Since non-root users can create an IMA namespace they have indirect access
to the host's audit log. To avoid abuse, restrict the creation of those
informational audit messages that can currently be caused by IMA
namespacings to init_ima_ns.

Signed-off-by: Stefan Berger <stefanb@linux.ibm.com>
Reported-by: kernel test robot <lkp@intel.com>
---
 security/integrity/ima/ima.h          |  6 ++++--
 security/integrity/ima/ima_api.c      | 10 ++++++----
 security/integrity/ima/ima_appraise.c |  6 ++++--
 security/integrity/ima/ima_fs.c       |  6 ++++--
 security/integrity/ima/ima_main.c     | 10 ++++++----
 security/integrity/ima/ima_policy.c   | 20 ++++++++++++--------
 6 files changed, 36 insertions(+), 22 deletions(-)

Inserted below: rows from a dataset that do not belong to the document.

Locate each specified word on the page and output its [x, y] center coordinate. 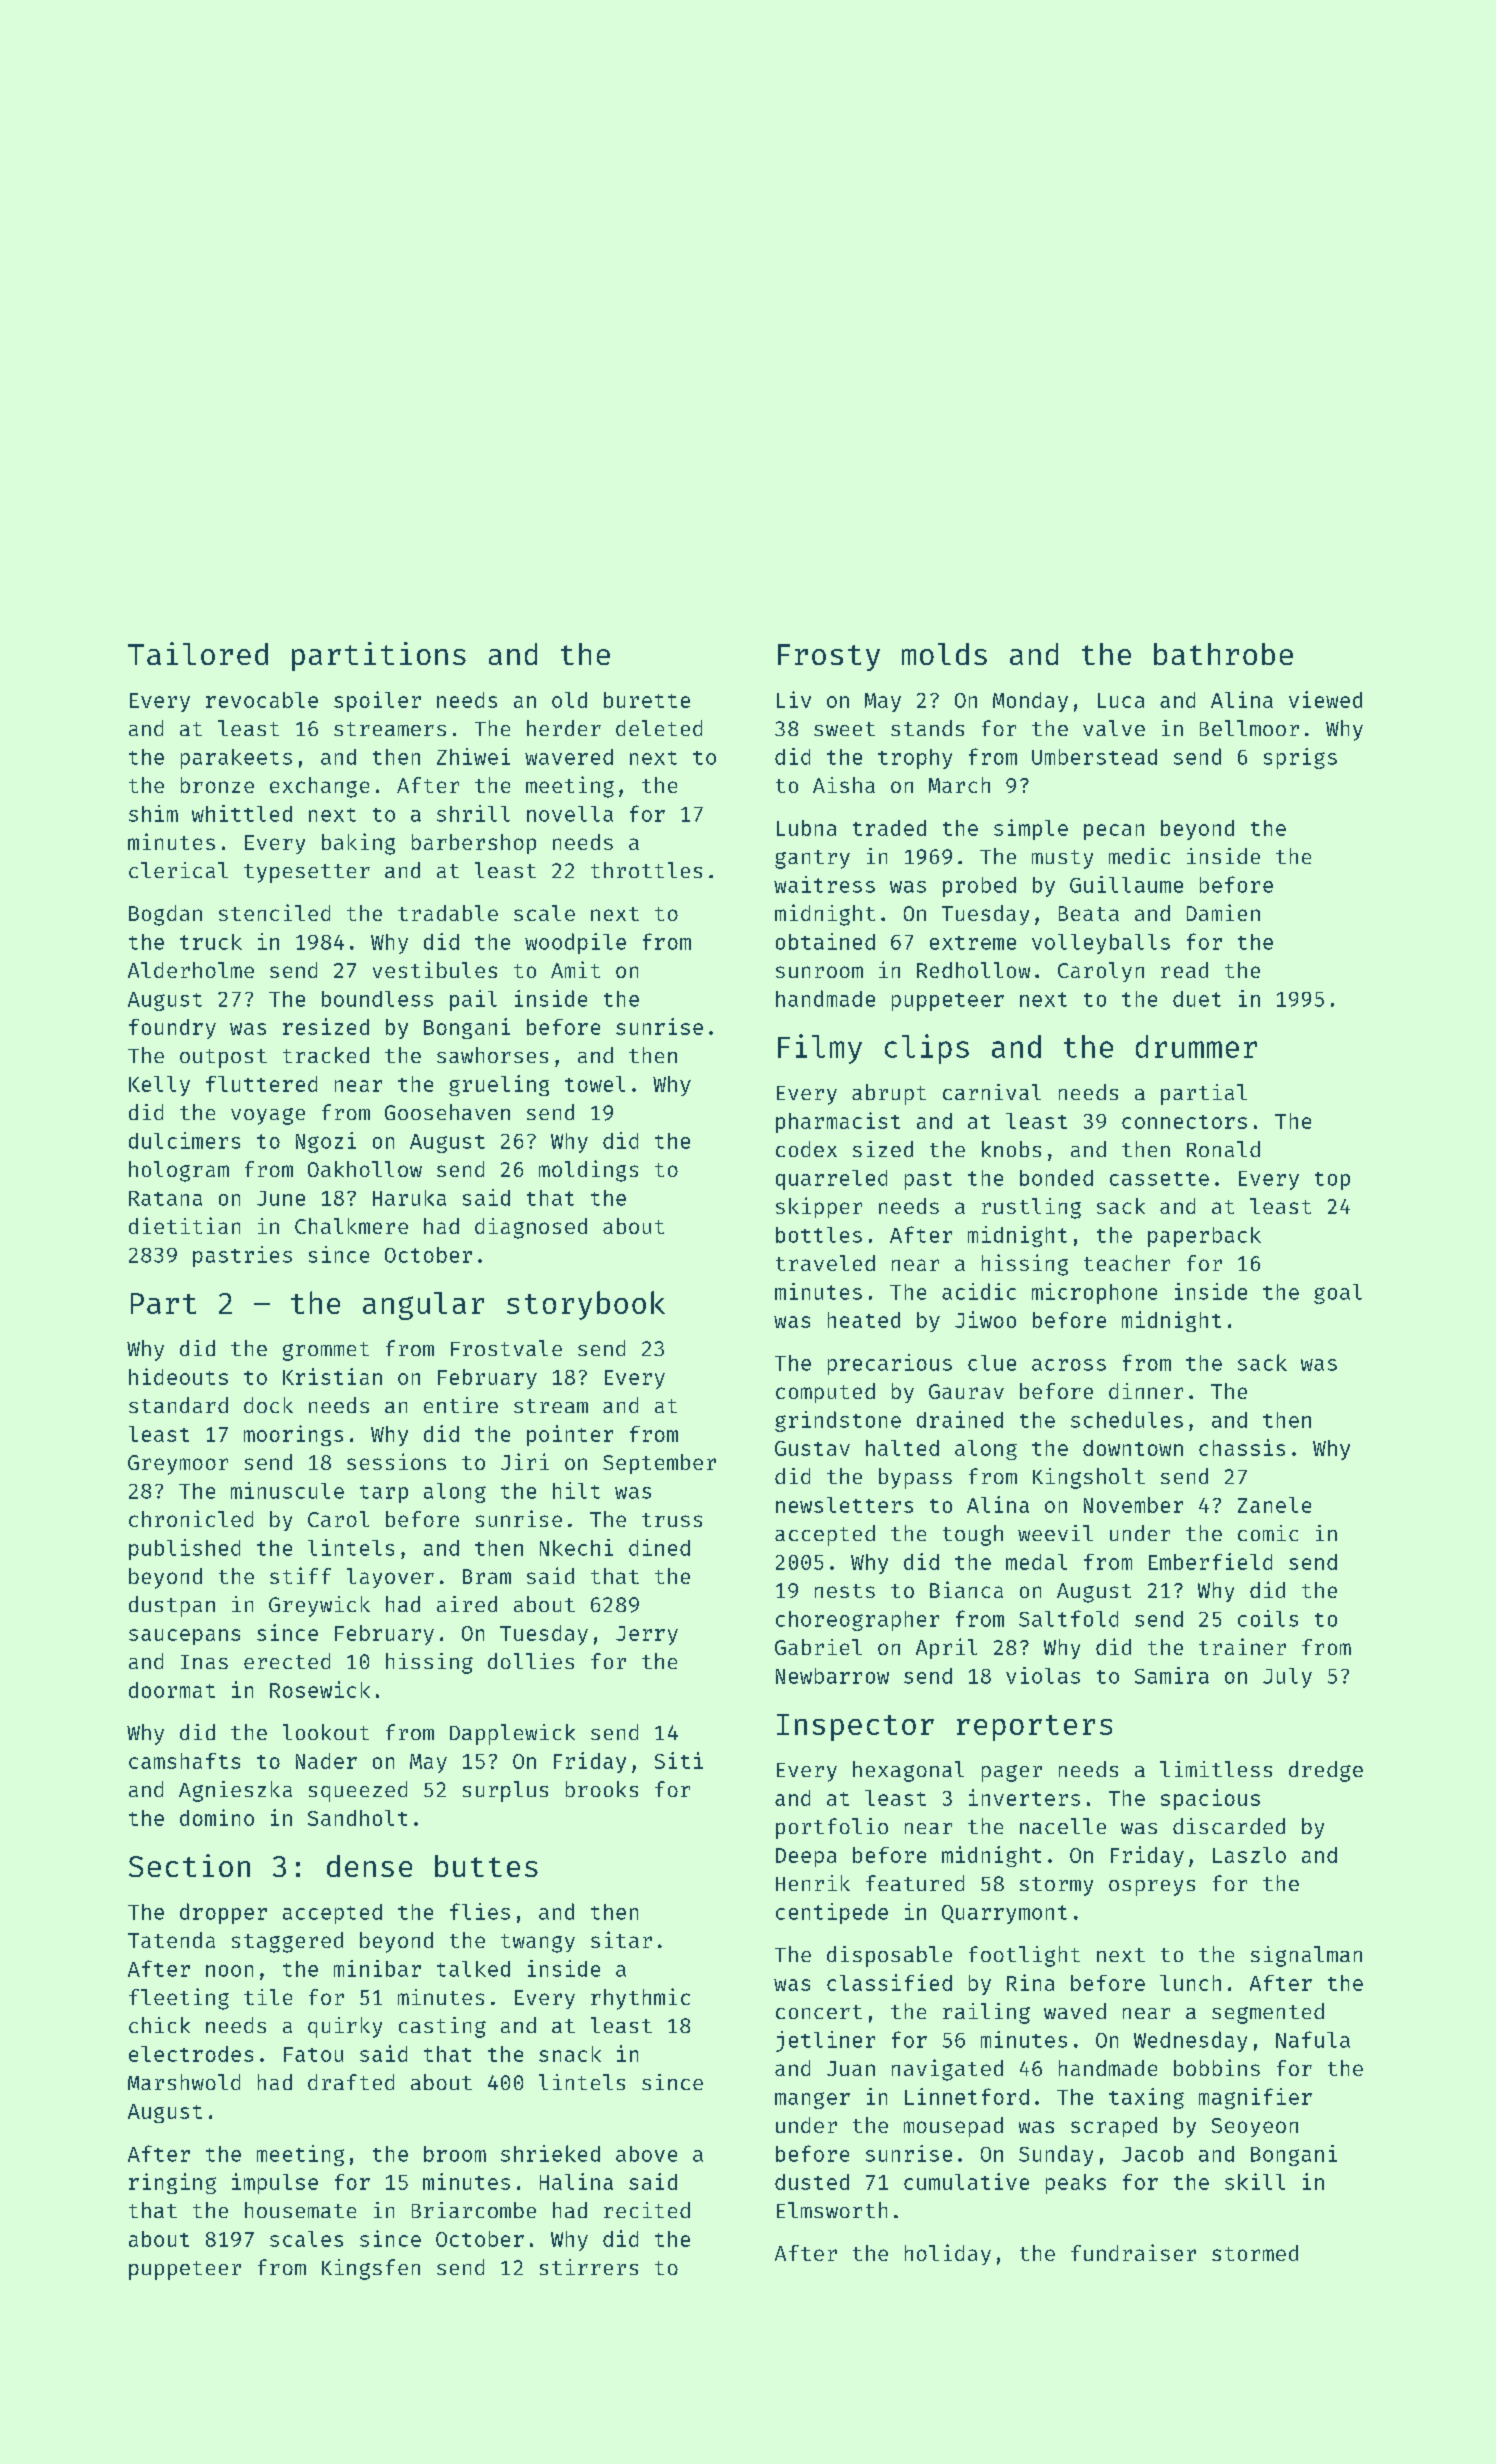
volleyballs [1101, 944]
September [659, 1464]
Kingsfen [371, 2269]
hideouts [178, 1376]
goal [1338, 1294]
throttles [646, 870]
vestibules [435, 969]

diff --git a/security/integrity/ima/ima.h b/security/integrity/ima/ima.h
index 2cc286f9e839..efb6ad05ff9e 100644
--- a/security/integrity/ima/ima.h
+++ b/security/integrity/ima/ima.h
@@ -305,7 +305,8 @@ int ima_get_action(struct ima_namespace *ns,
 		   struct ima_template_desc **template_desc,
 		   const char *func_data, unsigned int *allowed_algos);
 int ima_must_measure(struct inode *inode, int mask, enum ima_hooks func);
-int ima_collect_measurement(struct integrity_iint_cache *iint,
+int ima_collect_measurement(struct ima_namespace *ns,
+			    struct integrity_iint_cache *iint,
 			    struct file *file, void *buf, loff_t size,
 			    enum hash_algo algo, struct modsig *modsig);
 void ima_store_measurement(struct ima_namespace *ns,
@@ -373,7 +374,8 @@ int ima_appraise_measurement(enum ima_hooks func,
 int ima_must_appraise(struct ima_namespace *ns,
 		      struct user_namespace *mnt_userns, struct inode *inode,
 		      int mask, enum ima_hooks func);
-void ima_update_xattr(struct integrity_iint_cache *iint, struct file *file);
+void ima_update_xattr(struct ima_namespace *ns,
+		      struct integrity_iint_cache *iint, struct file *file);
 enum integrity_status ima_get_cache_status(struct integrity_iint_cache *iint,
 					   enum ima_hooks func);
 enum hash_algo ima_get_hash_algo(const struct evm_ima_xattr_data *xattr_value,
diff --git a/security/integrity/ima/ima_api.c b/security/integrity/ima/ima_api.c
index 4284c216ee7b..3f8b512f33f6 100644
--- a/security/integrity/ima/ima_api.c
+++ b/security/integrity/ima/ima_api.c
@@ -159,8 +159,9 @@ void ima_add_violation(struct ima_namespace *ns,
 	if (result < 0)
 		ima_free_template_entry(entry);
 err_out:
-	integrity_audit_msg(AUDIT_INTEGRITY_PCR, inode, filename,
-			    op, cause, result, 0);
+	if (ns == &init_ima_ns)
+		integrity_audit_msg(AUDIT_INTEGRITY_PCR, inode, filename,
+				    op, cause, result, 0);
 }
 
 /**
@@ -215,7 +216,8 @@ int ima_get_action(struct ima_namespace *ns,
  *
  * Return 0 on success, error code otherwise
  */
-int ima_collect_measurement(struct integrity_iint_cache *iint,
+int ima_collect_measurement(struct ima_namespace *ns,
+			    struct integrity_iint_cache *iint,
 			    struct file *file, void *buf, loff_t size,
 			    enum hash_algo algo, struct modsig *modsig)
 {
@@ -276,7 +278,7 @@ int ima_collect_measurement(struct integrity_iint_cache *iint,
 	if (!result)
 		iint->flags |= IMA_COLLECTED;
 out:
-	if (result) {
+	if (result && ns == &init_ima_ns) {
 		if (file->f_flags & O_DIRECT)
 			audit_cause = "failed(directio)";
 
diff --git a/security/integrity/ima/ima_appraise.c b/security/integrity/ima/ima_appraise.c
index f1b99b895c68..666cf0e77e1f 100644
--- a/security/integrity/ima/ima_appraise.c
+++ b/security/integrity/ima/ima_appraise.c
@@ -494,7 +494,8 @@ int ima_appraise_measurement(enum ima_hooks func,
 /*
  * ima_update_xattr - update 'security.ima' hash value
  */
-void ima_update_xattr(struct integrity_iint_cache *iint, struct file *file)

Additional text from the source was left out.